**TRY IT:**
Copy nothing but the line with "Task: Open the 通杀及断版说明 button" and the lines that follow it to the end of the entries below, and keep the pictures out.

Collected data
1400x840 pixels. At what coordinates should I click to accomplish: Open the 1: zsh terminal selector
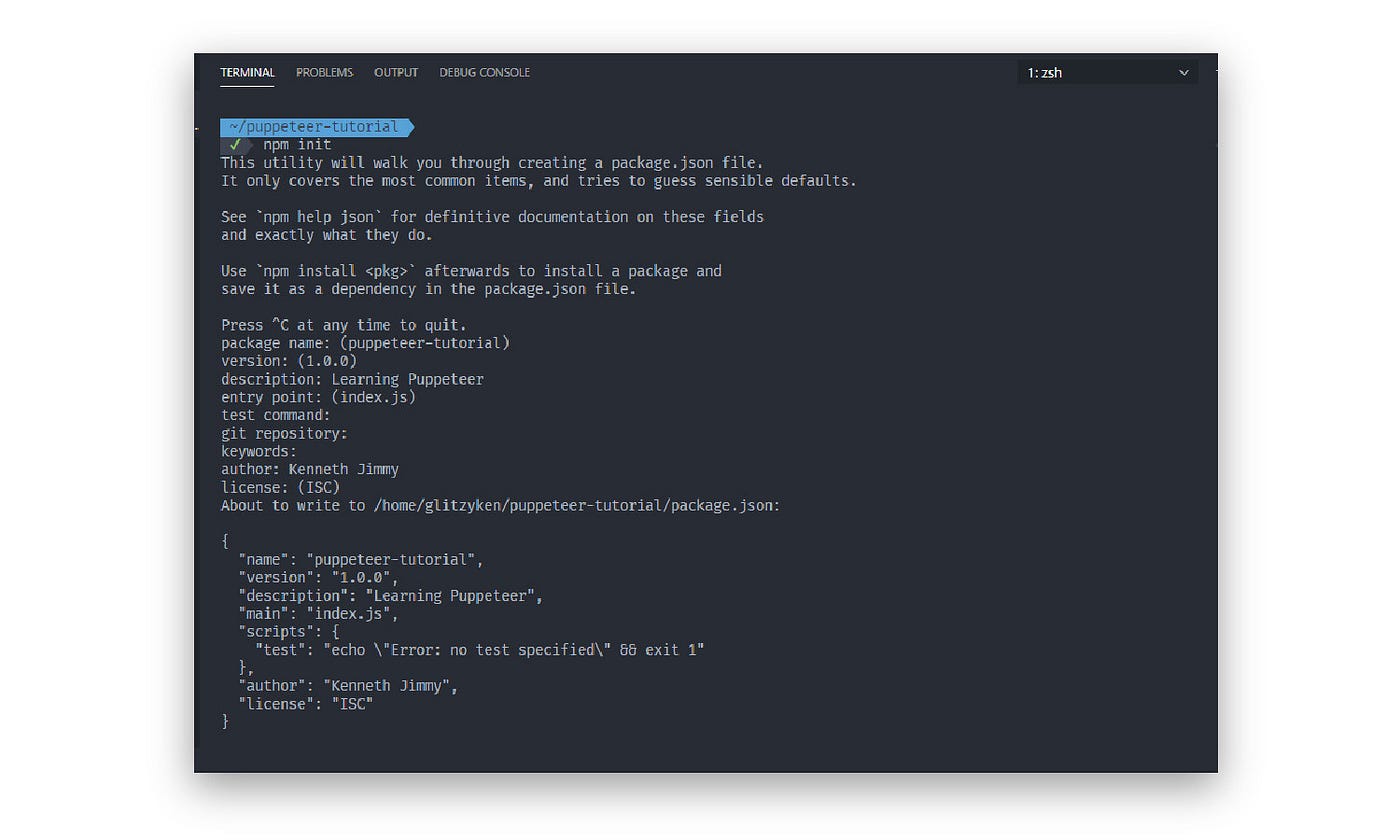1108,73
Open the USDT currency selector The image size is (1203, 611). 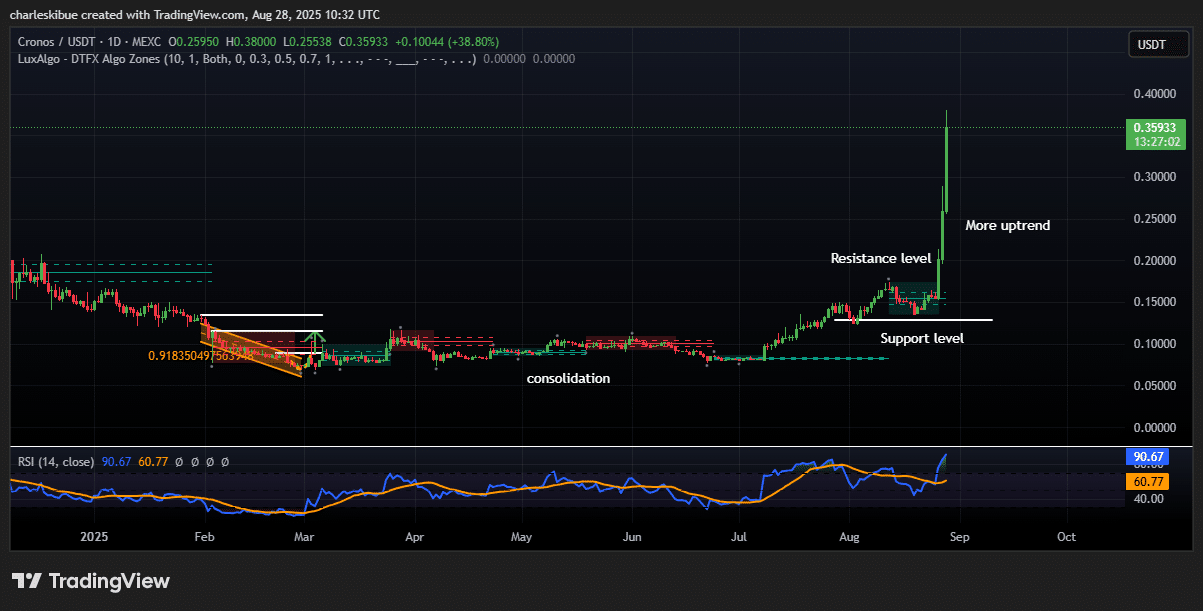pos(1152,45)
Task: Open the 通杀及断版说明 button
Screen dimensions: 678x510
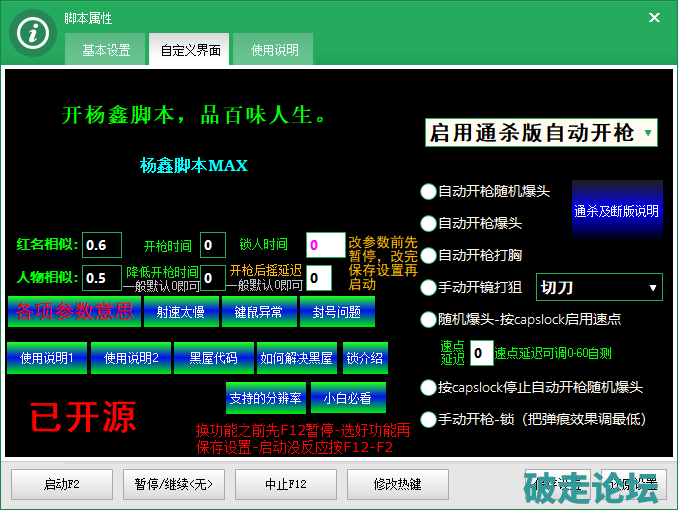Action: pyautogui.click(x=617, y=211)
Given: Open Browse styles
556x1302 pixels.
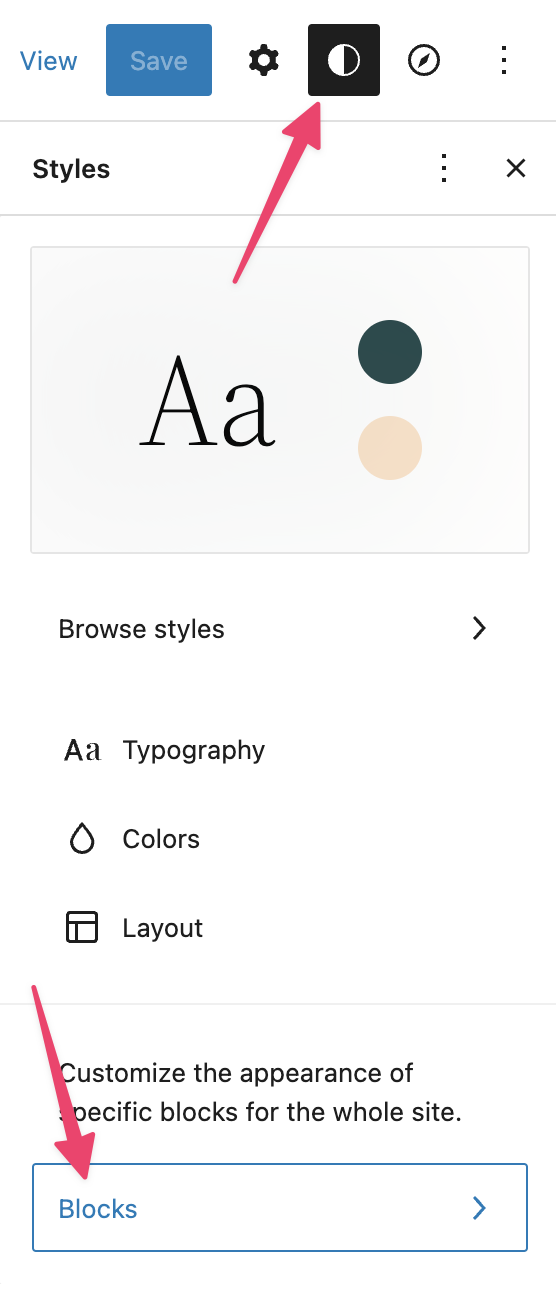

**RESPONSE:**
Task: Open the 通杀及断版说明 button
Screen dimensions: 678x510
Action: pyautogui.click(x=617, y=211)
Given: Open Browse styles
556x1302 pixels.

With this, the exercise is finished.